Dive Brief:
- In a November report outlining its predictions for the U.S. hospitality market, professional services company PwC said occupancies, ADR and RevPAR will be increased year on year for 2023, though decelerating growth is expected in the fourth quarter and into 2024.
- The company predicted that demand growth will slow, ADR will gradually decelerate and RevPAR will continue to moderate in 2024.
- In May, PwC forecasted that changing macroeconomic conditions would have a “downstream impact” on hotel performance for the remainder of 2023 and into 2024. The company maintained that outlook in the November report, saying economic headwinds and geopolitical tensions will likely impact hotel performance through next year.
Dive Insight:
The U.S. hotel market will see annual performance growth for 2023, but growth is expected to decline in the fourth quarter and into 2024 due to economic headwinds and geopolitical tensions as well as changing traveler behavior, PwC’s November report details.
The Federal Reserve’s continued increases in its policy rate, continued declines in the public markets since early August and the ongoing Israel-Hamas war have begun to have a downstream impact on hotel demand, according to PwC.
Leisure demand specifically, while still strong, PwC said, began to soften in the second half of this year, as “other parts of the world continued to reopen their vacation destinations and leisure travelers began to once again feel safe traveling abroad.” Increases in individual business travel and group business have not yet been able to fully offset this softening.

+===+

» EXERCISE REQUIREMENTS
Could you continue the article on PwC's U.S. hotel market outlook, starting right after its final sentence?

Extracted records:
+===+

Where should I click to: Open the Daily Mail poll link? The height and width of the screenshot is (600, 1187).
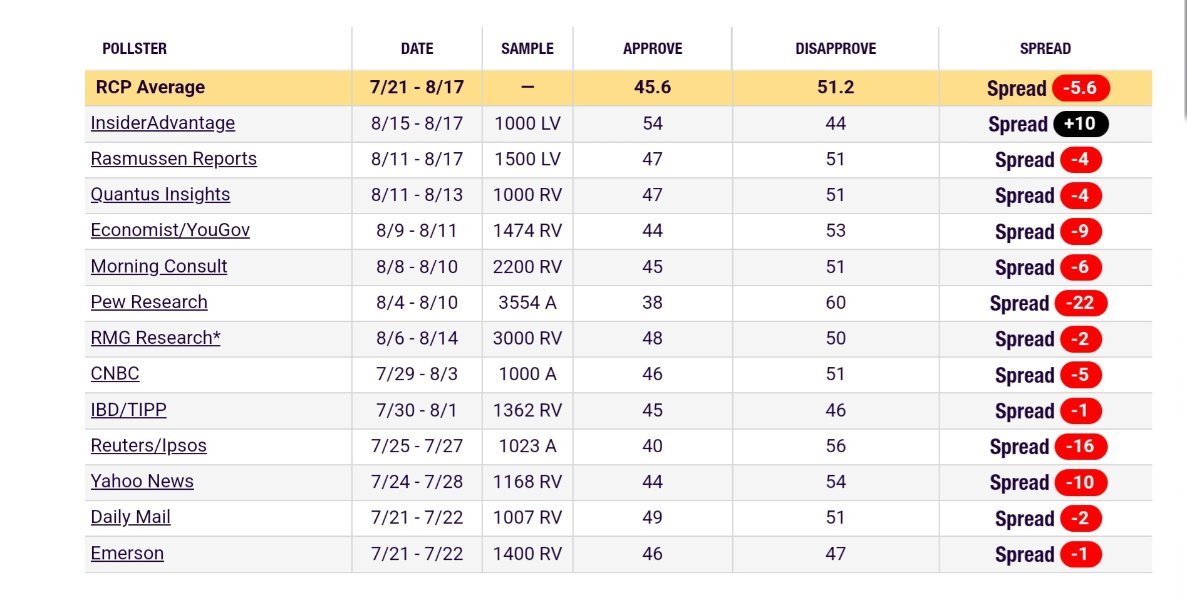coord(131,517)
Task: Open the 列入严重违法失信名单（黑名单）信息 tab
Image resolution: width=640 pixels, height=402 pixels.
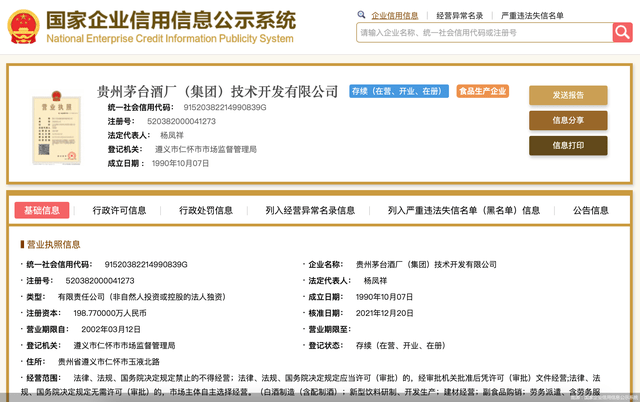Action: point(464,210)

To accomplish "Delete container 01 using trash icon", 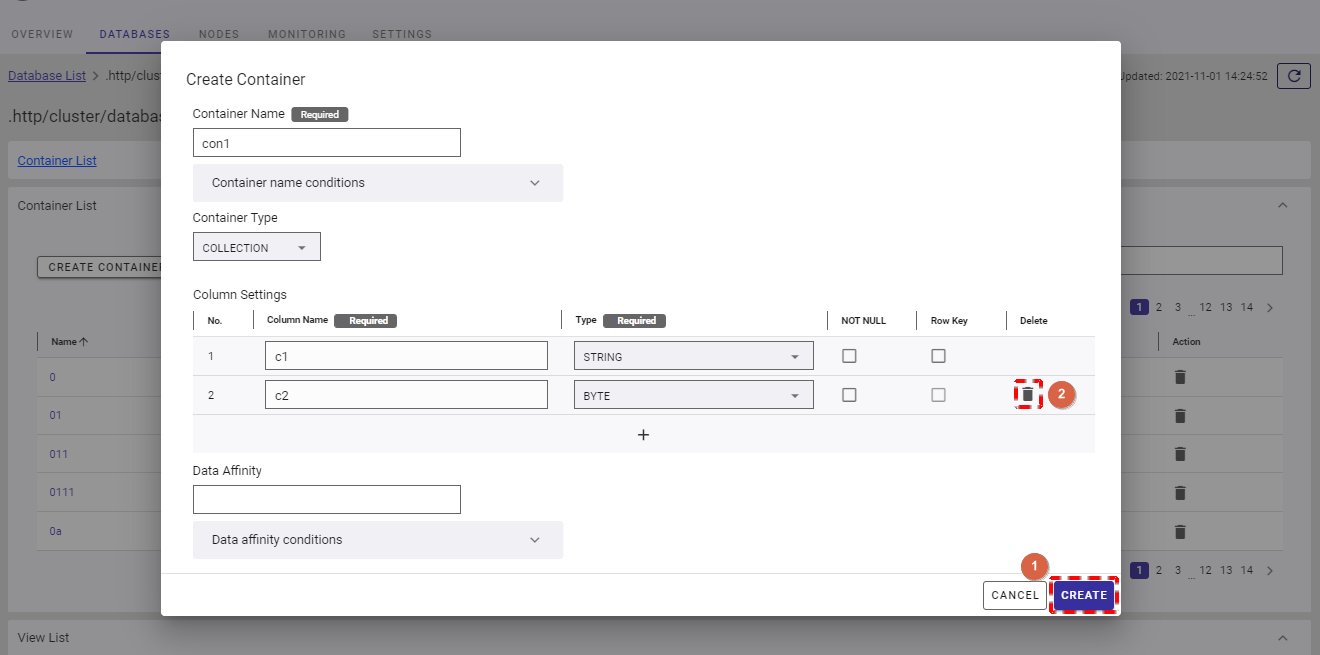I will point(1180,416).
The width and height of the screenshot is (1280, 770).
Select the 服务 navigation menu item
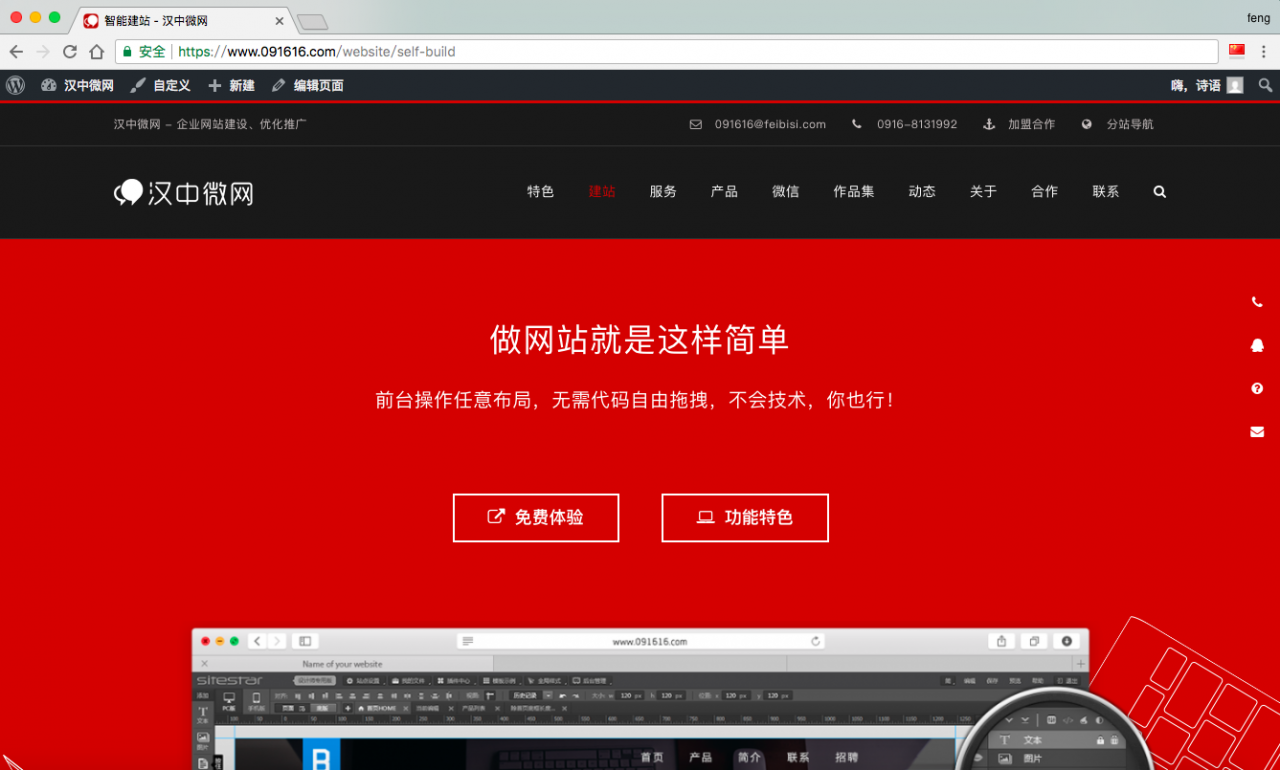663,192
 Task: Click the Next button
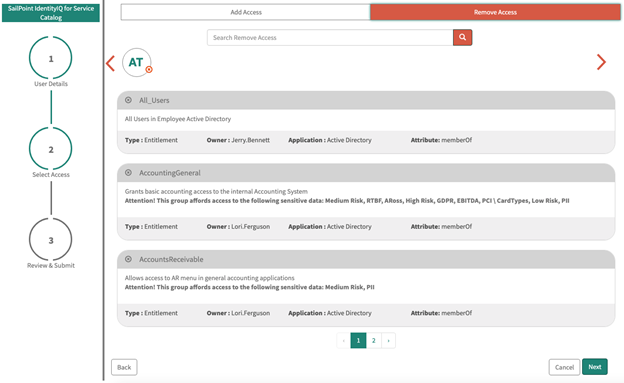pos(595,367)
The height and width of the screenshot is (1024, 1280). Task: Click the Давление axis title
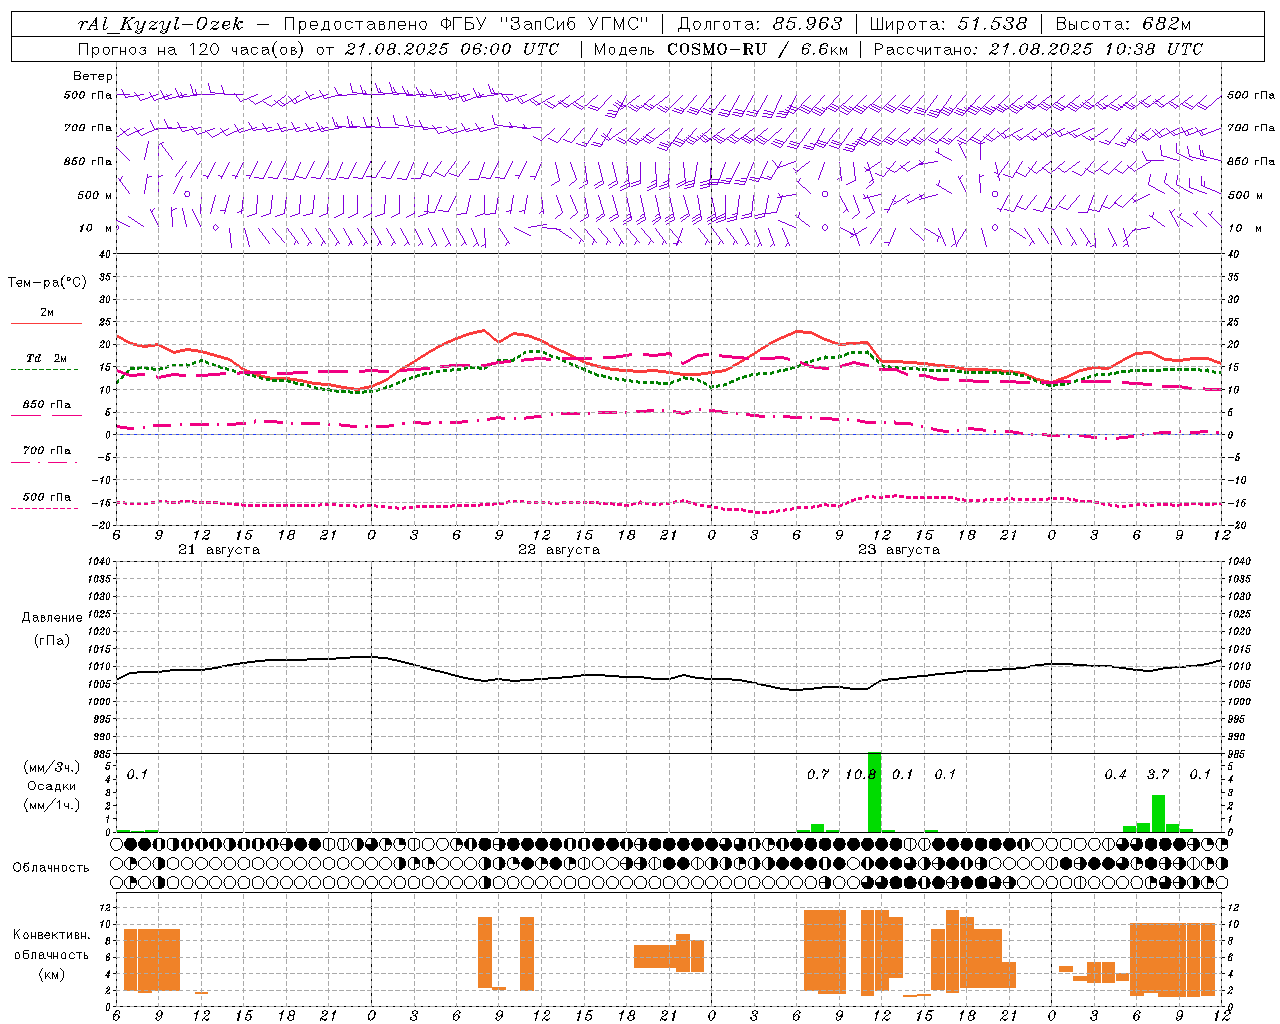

+===+

» REPLY
Because of these factors, occupancy levels, which have declined in each of the past seven months, are expected to continue to be down during the remainder of this year and through at least the first quarter of 2024, PwC said.
Occupancy will stand at 63.2% in 2024, as a result of “sluggish demand growth” in the first half of the year that will pick up in the latter half, PwC predicts.
PwC also forecasts that growth in ADR will gradually decelerate throughout 2024 but still be up 2.4% at year-end. And RevPAR will continue to moderate during 2024, rising 2.7% year over year.
PwC expects to see a gradual rebound in hotel occupancy rates starting in the second quarter of 2024, along with RevPAR growth once again exceeding PCE inflation. This outlook, though, could be impacted by “the pace and magnitude of changes in the macroeconomic environment, as well as increasing geopolitical tensions,” PwC noted.